Precisar su itinerario con toda exactitud y certeza no es posible, porque, aunque Lutero habló
mil veces de lo que vio y oyó en Roma y en los campos y ciudades por donde transitó, siempre se
expresó en forma muy vaga. Alude, por ejemplo, a Innsbruck, «ciudad pequeña de edificios
iguales»; ¿pero la conoció a la ida (como piensa Grisar) o más bien a la vuelta (como sostienen
Scheel, Böhmer, Vossberg), o no pasó nunca por allí, sino que habla de oídas?

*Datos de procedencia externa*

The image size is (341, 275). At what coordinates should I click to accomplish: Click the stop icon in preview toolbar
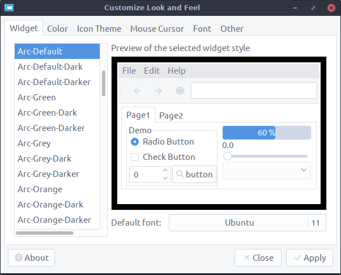180,91
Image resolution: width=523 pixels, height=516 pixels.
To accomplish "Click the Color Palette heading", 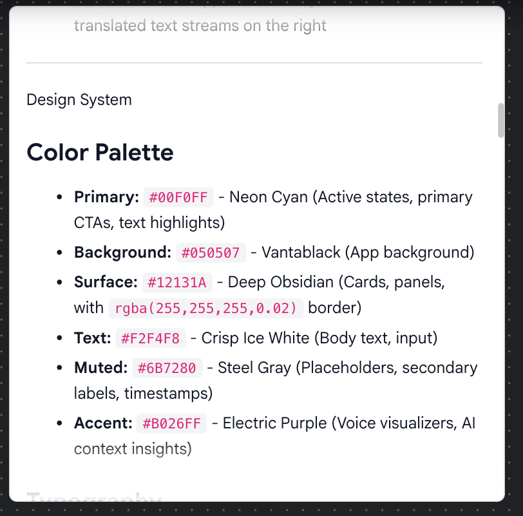I will coord(100,153).
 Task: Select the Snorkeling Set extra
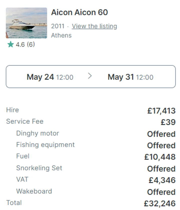(39, 168)
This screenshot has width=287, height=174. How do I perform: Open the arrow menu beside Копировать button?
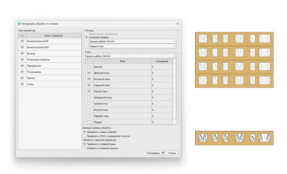click(x=163, y=153)
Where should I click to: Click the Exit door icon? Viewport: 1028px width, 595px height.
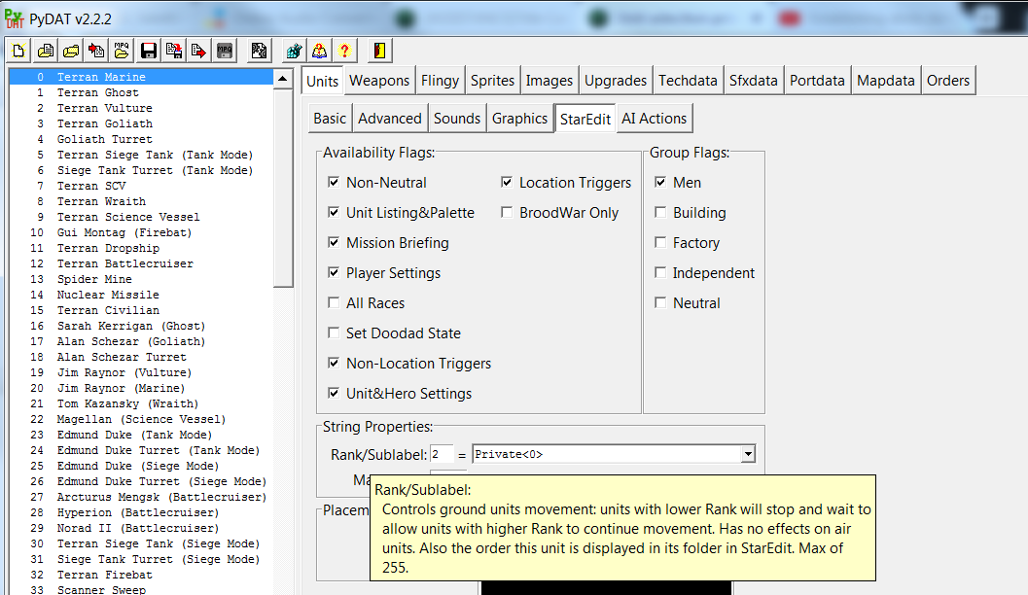[x=380, y=51]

Saliendo de Nuremberg, se abrían a su paso dos rutas principales, muy frecuentadas por los
mercaderes y los peregrinos; una seguía hacia Ausgburgo y, atravesando los montes del Tirol
(Innsbruck), entraba en Italia por el paso del Brenner; otra torcía un poco hacia el oeste (hasta
Ulm) y, atravesando Suiza, se dirigía hacia Milán. Nos parece que esta segunda se conforma
mejor a los datos imprecisos que nos ha transmitido Lutero y es la que seguían muchos
mercaderes nurembergenses que iban a la capital de la Lombardía. De Milán dijo un día Lutero
que era «la entrada de Italia». No lo hubiera dicho si él hubiese seguido otra ruta.

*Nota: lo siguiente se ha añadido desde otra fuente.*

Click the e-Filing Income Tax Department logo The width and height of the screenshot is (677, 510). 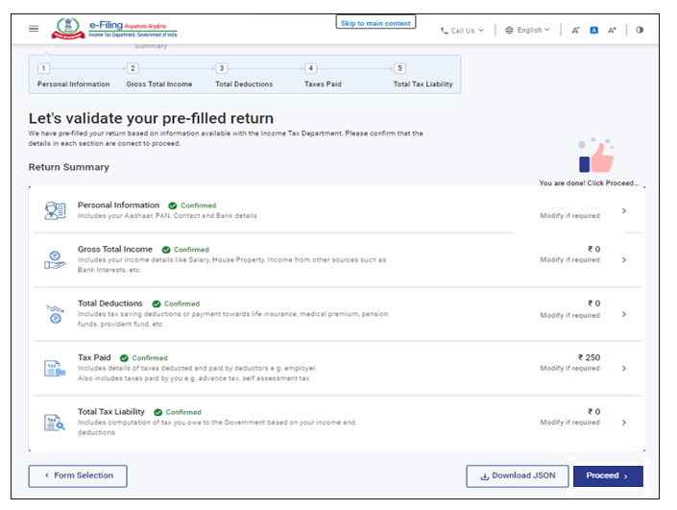(x=107, y=29)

Parece cierto que Fr. Martín y su compañero dieron comienzo a su larga y áspera caminata
partiendo de Nuremberg, ciudad que nuestro agustino visitaba entonces por primera vez, y en la
que contempló con admiración un reloj que señalaba la hora primera del día una hora después de
amanecer. De Nuremberg bajaría hasta Nördlingen, para torcer hacia el este y llegar a Ulm, cuya
catedral le pareció inmensa, pero de malas condiciones acústicas. Continuando hacia el sur, llegó
a Lindau, en la costa oriental del lago de Constanza; luego, tocando a Feldkirch, siguió a Chur
(Coire), de Suiza, y, pasando los Alpes por el puerto de Septirner, entró en Italia.

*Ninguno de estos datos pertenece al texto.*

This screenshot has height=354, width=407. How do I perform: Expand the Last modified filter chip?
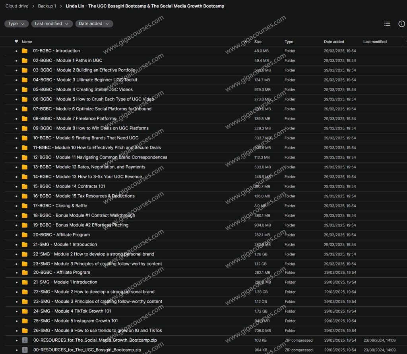click(52, 24)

De Baviera recordaba, años más tarde, la esterilidad de la tierra; las ciudades, bien
amuralladas; las casas, bien construidas; los habitantes, muy honrados y serviciales, aunque no
demasiado inteligentes. De Suiza dirá que «no tiene más que montañas y valles»; no se ven
campos de cultivo, pero sí caminos seguros y amenos, casas grandes y agradables y una
población robustísima, ingenua y valerosa en la guerra; en tiempo de paz, los hombres son los
que ordeñan las vacas y hacen el queso. Ante la blanca majestad del paisaje alpino, pasa
indiferente, sin el más leve comentario.